Please rewrite every line of the entries below as a JSON list of strings, one string per line, leaving out blank lines.
:::::
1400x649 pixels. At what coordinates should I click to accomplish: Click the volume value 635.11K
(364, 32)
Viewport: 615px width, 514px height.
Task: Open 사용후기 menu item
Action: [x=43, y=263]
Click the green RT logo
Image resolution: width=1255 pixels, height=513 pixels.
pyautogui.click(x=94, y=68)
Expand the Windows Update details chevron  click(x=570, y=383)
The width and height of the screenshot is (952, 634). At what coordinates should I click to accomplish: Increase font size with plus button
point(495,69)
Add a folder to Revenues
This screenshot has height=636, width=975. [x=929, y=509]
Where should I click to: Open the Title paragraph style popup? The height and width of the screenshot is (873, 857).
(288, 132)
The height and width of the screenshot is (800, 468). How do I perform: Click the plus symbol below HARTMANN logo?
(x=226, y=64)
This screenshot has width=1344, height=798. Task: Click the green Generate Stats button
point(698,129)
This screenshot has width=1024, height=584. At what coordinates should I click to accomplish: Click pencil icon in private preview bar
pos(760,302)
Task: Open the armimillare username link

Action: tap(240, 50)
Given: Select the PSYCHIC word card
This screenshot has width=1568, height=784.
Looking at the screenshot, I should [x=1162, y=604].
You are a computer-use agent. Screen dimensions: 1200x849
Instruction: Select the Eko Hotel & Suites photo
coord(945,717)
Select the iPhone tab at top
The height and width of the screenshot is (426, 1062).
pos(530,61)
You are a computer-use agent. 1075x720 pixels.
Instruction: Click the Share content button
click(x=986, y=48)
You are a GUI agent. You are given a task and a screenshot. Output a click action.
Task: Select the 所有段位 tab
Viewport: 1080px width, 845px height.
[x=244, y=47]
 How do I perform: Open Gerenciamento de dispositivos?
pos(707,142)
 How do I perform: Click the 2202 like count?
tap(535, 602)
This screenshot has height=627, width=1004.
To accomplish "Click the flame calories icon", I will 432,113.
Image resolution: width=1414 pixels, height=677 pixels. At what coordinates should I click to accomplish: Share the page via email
:::::
* Solution
[
  "1400x649 pixels. At what coordinates should I click to accomplish: Click the volume value 635.11K",
  "(364, 32)",
  "Viewport: 615px width, 514px height.",
  "Task: Open 사용후기 menu item",
  "Action: [x=43, y=263]",
  "Click the green RT logo",
  "Image resolution: width=1255 pixels, height=513 pixels.",
  "pyautogui.click(x=94, y=68)",
  "Expand the Windows Update details chevron  click(x=570, y=383)",
  "The width and height of the screenshot is (952, 634). At what coordinates should I click to accomplish: Increase font size with plus button",
  "point(495,69)",
  "Add a folder to Revenues",
  "This screenshot has height=636, width=975. [x=929, y=509]",
  "Where should I click to: Open the Title paragraph style popup? The height and width of the screenshot is (873, 857).",
  "(288, 132)",
  "The height and width of the screenshot is (800, 468). How do I perform: Click the plus symbol below HARTMANN logo?",
  "(x=226, y=64)",
  "This screenshot has width=1344, height=798. Task: Click the green Generate Stats button",
  "point(698,129)",
  "This screenshot has width=1024, height=584. At what coordinates should I click to accomplish: Click pencil icon in private preview bar",
  "pos(760,302)",
  "Task: Open the armimillare username link",
  "Action: tap(240, 50)",
  "Given: Select the PSYCHIC word card",
  "This screenshot has width=1568, height=784.",
  "Looking at the screenshot, I should [x=1162, y=604].",
  "You are a computer-use agent. Screen dimensions: 1200x849",
  "Instruction: Select the Eko Hotel & Suites photo",
  "coord(945,717)",
  "Select the iPhone tab at top",
  "The height and width of the screenshot is (426, 1062).",
  "pos(530,61)",
  "You are a computer-use agent. 1075x720 pixels.",
  "Instruction: Click the Share content button",
  "click(x=986, y=48)",
  "You are a GUI agent. You are given a task and a screenshot. Output a click action.",
  "Task: Select the 所有段位 tab",
  "Viewport: 1080px width, 845px height.",
  "[x=244, y=47]",
  " How do I perform: Open Gerenciamento de dispositivos?",
  "pos(707,142)",
  " How do I perform: Click the 2202 like count?",
  "tap(535, 602)",
  "This screenshot has height=627, width=1004.",
  "To accomplish \"Click the flame calories icon\", I will 432,113.",
  "Image resolution: width=1414 pixels, height=677 pixels. At what coordinates should I click to accomplish: Share the page via email"
]